RESEARCH ARTICLE
Potential Use of Proximate and Fatty Acid Composition to Distinguish Between Cultured and Wild Largemouth Bass (Micropterus salmoides)
Bobban Subhadra1, Rebecca Lochmann2, *, Andrew Goodwin3
Article Information
Identifiers and Pagination:
Year: 2014Volume: 8
First Page: 48
Last Page: 51
Publisher ID: TOASJ-8-48
DOI: 10.2174/1874331501408010048
Article History:
Received Date: 08/09/2014Revision Received Date: 22/11/2014
Acceptance Date: 24/11/2014
Electronic publication date: 31/12/2014
Collection year: 2014
open-access license: This is an open access article distributed under the terms of the Creative Commons Attribution 4.0 International Public License (CC-BY 4.0), a copy of which is available at: https://creativecommons.org/licenses/by/4.0/legalcode.

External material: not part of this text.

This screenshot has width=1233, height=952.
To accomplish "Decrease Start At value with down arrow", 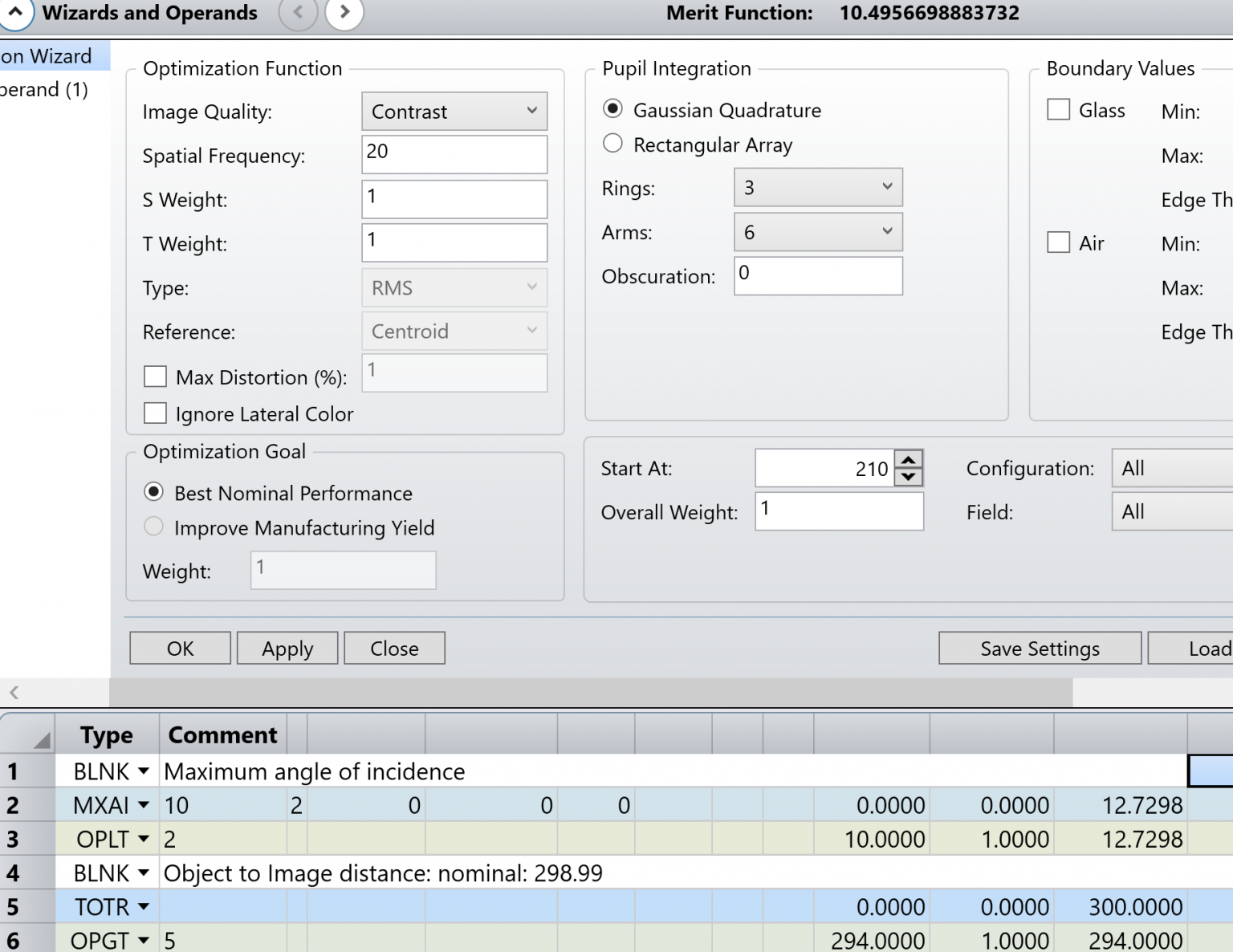I will coord(908,477).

This license permits unrestricted use, distribution, and reproduction in any medium, provided the original author and source are credited.
Abstract
Cultured largemouth bass (LMB) cannot be sold as food in some lucrative markets due to regulatory restrictions that protect wild LMB. Distinguishing between cultured and wild fish could open food markets for cultured fish. Wild LMB eat freshwater fish and cultured LMB eat diets high in marine fish meal and oil, which should produce differences in flesh composition. We analyzed the proximate and fatty acid composition of wild and cultured LMB muscle to determine the potential for distinguishing fish origin analytically. Protein and moisture were higher in wild fish, while lipid was higher in cultured fish. The n-3 and n-6 fatty acids, long-chain polyunsaturated fatty acids (LC-PUFA), and the ratio of n-3 to n-6 fatty acids all differed between cultured and wild fish. The n-3 to n-6 ratio and n-3 LC-PUFA were higher in cultured fish, while elevated arachidonic acid (20:4n-6) in wild fish was a key distinguishing feature.